Question

Question 19
Find the difference of the areas of two segments of a circle formed by a chord of length 5 cm subtending an angle of ${90}^{\circ }$ at the centre.

Answer 1

Let the radius of the circle be r.

$\therefore$ OA=OB = r cm

Given that, length of chord of a circle, AB = 5cm

And central angle of the sector $AOBA\left(\theta \right)={90}^{\circ }$

Now, in $\Delta AOB(AB{)}^2=(OA{)}^2+(OB{)}^2$ [ by Pythagoras theorem]

$(5{)}^2=r^2+r^2$

$\Rightarrow 2r^2=25$

$\therefore r=\frac{5}{\sqrt{2}}cm$

[Since, the perpendicular drawn from the centre to the chord of a circle divides the chord into two equal parts]

By Pythagoras theorem, in $\Delta ADO$

$(OA{)}^2=O{D}^2+A{D}^2$

$\Rightarrow O{D}^2=O{A}^2-A{D}^2$

$={\left(\frac{5}{\sqrt{2}}\right)}^2-{\left(\frac{5}{2}\right)}^2=\frac{25}{2}-\frac{25}{4}$

$=\frac{50-25}{4}=\frac{25}{4}$

$\Rightarrow OD=\frac{5}{2}cm$

$\therefore \text{Area of an isosceles}\Delta AOB$

$=\frac{1}{2}\times Base(=AB)\times Height(=OD)$

$=\frac{1}{2}\times 5\times \frac{5}{2}=\frac{25}{4}c{m}^2$

Now, area of sector AOBA $=\frac{\pi r^2}{{360}^{\circ }}\times \theta =\frac{\pi \times {\left(\frac{5}{\sqrt{2}}\right)}^2}{{360}^{\circ }}\times {90}^{\circ }$

$=\frac{\pi \times 25}{2\times 4}=\frac{25\pi }{8}c{m}^2$

$\therefore$ Area of minor segment = Area of sector AOBA - Area of an isosceles $\Delta AOB$

$=(\frac{25\pi }{8}-\frac{25}{4})c{m}^2$

Now, area of the circle $=\pi r^2=\pi \left(\frac{5}{\sqrt{2}}\right)=\frac{25\pi }{2}c{m}^2$

$\therefore$ Area of major segment = Area of circle - Area of minor segment

$=\frac{25\pi }{2}-(\frac{25\pi }{8}-\frac{25}{4})$

$=\frac{25\pi }{8}(4-1)+\frac{25}{4}$

$=(\frac{75\pi }{8}+\frac{25}{4})c{m}^2$

$\therefore$ Difference of the areas of two segments of a circle = [Area of minor segment]

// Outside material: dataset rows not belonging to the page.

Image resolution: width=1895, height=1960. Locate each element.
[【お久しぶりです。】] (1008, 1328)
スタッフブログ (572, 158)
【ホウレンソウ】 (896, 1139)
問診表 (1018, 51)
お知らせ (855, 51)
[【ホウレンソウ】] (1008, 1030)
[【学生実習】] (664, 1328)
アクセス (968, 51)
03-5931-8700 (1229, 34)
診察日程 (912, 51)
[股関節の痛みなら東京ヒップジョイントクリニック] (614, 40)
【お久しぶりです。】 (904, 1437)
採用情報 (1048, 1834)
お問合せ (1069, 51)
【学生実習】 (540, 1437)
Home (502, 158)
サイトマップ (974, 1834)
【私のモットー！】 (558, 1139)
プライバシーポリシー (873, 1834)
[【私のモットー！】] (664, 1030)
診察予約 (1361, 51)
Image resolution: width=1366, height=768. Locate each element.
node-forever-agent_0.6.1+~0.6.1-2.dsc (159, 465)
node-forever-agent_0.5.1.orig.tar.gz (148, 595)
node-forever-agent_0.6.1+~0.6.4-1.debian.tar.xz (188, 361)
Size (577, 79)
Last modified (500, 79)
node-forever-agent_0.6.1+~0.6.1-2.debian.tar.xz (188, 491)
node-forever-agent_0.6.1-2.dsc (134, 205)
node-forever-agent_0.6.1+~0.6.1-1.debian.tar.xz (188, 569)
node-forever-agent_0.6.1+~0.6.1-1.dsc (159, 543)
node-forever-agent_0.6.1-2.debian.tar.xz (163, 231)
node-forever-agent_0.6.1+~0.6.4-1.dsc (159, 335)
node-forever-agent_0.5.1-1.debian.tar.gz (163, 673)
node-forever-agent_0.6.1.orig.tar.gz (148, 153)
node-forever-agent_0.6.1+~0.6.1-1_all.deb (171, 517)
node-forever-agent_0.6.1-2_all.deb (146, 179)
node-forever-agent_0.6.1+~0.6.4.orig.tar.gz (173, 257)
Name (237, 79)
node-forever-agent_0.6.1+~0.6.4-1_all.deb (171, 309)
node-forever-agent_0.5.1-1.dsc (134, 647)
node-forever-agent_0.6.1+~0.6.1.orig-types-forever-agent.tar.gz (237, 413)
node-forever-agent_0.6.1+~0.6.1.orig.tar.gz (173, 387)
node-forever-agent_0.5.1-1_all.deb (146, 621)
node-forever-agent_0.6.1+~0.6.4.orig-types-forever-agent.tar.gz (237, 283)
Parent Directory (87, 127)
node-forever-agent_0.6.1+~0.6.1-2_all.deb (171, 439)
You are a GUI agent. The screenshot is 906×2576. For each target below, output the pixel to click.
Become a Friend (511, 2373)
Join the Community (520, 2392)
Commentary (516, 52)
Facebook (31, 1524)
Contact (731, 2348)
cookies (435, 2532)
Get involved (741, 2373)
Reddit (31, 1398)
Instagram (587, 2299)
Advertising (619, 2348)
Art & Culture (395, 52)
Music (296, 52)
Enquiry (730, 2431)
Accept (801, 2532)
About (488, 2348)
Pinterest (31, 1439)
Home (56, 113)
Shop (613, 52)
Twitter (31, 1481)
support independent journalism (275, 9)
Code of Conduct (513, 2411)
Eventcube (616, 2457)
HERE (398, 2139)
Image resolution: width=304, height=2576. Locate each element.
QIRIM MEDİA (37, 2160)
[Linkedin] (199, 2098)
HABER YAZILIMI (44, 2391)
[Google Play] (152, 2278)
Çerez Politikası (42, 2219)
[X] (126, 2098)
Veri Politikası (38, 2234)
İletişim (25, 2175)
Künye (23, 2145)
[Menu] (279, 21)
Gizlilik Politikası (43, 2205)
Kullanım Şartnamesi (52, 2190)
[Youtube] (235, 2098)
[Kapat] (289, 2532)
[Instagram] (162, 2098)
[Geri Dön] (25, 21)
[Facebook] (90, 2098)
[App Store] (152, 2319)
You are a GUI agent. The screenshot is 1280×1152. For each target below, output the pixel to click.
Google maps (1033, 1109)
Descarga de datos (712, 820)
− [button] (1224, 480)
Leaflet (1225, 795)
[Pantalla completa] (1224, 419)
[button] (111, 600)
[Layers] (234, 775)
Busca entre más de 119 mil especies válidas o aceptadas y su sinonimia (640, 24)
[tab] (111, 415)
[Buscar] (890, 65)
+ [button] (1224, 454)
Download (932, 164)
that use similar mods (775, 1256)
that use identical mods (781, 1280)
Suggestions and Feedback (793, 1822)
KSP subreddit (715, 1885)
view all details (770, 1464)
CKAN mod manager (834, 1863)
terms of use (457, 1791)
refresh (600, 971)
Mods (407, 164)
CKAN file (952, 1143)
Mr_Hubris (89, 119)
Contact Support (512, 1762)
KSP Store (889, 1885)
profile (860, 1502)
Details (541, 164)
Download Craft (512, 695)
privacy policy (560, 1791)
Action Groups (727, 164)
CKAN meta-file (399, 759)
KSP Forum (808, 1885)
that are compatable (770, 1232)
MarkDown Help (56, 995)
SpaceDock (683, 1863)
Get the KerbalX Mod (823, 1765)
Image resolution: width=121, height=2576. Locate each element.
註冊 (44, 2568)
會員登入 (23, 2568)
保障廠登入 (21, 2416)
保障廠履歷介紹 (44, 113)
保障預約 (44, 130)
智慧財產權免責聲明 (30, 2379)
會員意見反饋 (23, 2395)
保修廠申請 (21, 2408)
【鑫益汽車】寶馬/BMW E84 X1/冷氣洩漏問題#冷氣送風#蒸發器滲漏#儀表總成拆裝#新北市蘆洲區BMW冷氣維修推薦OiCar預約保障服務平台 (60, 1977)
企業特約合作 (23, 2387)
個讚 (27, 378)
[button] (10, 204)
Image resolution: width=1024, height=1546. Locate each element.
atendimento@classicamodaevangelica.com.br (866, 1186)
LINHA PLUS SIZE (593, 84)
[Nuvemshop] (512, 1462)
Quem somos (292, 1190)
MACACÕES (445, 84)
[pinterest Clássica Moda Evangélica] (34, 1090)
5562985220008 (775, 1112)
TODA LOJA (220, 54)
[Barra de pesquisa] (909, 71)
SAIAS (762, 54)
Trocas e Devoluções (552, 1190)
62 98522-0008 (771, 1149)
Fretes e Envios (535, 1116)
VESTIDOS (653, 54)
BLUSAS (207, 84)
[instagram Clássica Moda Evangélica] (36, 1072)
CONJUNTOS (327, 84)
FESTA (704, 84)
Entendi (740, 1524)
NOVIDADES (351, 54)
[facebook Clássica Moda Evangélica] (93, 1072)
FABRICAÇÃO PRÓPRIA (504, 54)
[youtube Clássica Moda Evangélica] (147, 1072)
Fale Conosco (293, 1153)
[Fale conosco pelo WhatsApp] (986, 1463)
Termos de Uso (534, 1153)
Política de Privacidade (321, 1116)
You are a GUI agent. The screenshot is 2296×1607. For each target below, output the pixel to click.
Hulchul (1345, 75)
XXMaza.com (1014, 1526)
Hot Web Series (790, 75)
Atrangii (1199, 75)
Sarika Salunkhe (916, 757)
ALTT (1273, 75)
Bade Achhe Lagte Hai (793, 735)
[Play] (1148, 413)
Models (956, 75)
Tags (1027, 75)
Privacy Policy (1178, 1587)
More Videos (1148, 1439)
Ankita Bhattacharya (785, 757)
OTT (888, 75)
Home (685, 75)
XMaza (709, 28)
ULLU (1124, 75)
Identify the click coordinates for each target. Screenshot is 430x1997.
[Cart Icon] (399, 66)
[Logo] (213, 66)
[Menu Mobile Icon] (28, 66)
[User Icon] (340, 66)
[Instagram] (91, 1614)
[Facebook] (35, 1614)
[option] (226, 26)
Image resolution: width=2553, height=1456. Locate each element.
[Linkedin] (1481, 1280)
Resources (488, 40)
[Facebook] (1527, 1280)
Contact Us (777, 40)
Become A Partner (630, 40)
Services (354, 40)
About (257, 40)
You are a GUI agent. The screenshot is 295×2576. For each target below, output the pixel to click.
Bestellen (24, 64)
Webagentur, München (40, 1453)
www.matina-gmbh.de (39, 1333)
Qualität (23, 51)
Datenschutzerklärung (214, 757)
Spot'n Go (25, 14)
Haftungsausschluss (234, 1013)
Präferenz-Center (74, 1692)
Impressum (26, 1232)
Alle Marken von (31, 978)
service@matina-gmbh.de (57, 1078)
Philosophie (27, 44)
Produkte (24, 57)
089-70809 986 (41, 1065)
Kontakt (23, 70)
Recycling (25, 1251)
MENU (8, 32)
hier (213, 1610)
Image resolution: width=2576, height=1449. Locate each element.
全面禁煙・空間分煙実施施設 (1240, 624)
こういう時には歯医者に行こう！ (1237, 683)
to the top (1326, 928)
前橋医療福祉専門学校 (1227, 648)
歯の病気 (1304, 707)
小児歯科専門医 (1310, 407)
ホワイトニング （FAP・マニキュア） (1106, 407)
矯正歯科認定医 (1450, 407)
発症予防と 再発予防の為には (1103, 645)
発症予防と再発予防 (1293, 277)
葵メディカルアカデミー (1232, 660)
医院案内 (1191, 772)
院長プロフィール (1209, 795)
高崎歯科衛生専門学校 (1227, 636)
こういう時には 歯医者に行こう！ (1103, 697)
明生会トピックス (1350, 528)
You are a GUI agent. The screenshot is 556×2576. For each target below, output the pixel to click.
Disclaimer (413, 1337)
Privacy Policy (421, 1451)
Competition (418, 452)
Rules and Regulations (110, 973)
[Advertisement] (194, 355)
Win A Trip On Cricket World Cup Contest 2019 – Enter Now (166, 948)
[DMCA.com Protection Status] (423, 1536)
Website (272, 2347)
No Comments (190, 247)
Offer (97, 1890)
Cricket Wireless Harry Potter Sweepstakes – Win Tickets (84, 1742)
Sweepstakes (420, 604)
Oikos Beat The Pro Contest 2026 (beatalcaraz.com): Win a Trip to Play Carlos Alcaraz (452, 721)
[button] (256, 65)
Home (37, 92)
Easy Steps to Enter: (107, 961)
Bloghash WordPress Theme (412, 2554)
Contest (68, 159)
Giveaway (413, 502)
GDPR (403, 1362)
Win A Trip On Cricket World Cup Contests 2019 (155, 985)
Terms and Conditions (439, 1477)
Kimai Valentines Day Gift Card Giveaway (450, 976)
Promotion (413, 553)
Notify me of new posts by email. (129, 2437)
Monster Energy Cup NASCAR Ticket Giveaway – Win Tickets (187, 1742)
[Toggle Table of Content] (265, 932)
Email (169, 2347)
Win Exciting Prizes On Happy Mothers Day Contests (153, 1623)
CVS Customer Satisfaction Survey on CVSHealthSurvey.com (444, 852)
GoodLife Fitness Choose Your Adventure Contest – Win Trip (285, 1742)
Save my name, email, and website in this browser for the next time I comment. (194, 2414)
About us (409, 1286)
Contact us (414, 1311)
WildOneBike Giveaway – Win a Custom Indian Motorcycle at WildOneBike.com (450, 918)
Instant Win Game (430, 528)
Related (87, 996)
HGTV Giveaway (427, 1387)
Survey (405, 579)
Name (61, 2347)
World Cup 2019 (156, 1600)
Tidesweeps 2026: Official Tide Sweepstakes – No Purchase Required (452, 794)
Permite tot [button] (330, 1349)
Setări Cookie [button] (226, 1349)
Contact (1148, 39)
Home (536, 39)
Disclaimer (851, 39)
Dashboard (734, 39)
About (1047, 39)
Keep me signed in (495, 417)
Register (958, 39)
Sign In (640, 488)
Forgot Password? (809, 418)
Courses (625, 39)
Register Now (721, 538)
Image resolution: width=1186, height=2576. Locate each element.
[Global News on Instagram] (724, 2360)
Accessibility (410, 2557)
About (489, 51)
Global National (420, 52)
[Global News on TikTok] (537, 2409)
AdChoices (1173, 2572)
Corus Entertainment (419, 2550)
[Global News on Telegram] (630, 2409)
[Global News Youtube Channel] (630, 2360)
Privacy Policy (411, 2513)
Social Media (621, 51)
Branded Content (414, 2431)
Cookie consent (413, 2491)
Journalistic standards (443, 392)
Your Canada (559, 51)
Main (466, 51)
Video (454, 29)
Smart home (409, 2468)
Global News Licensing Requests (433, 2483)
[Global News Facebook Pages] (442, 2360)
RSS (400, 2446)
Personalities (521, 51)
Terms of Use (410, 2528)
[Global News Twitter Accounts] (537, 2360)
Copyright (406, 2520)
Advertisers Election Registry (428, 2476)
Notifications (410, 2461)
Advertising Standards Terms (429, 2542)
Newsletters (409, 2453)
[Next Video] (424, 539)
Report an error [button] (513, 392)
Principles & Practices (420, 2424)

$=|(\frac{75\pi }{8}+\frac{25}{4})-(\frac{25\pi }{4}-\frac{25}{4})|$

$=|(\frac{75\pi }{8}+\frac{25}{4})-(\frac{25\pi }{8}-\frac{25}{4})|$

$=|\frac{75\pi -25\pi }{8}+\frac{50}{4}|=|\frac{50\pi }{8}+\frac{50}{4}|$

$=(\frac{25\pi }{4}+\frac{25}{2})c{m}^2$

Hence, the required difference of the areas of two segments is $(\frac{25\pi }{4}+\frac{25}{2})c{m}^2$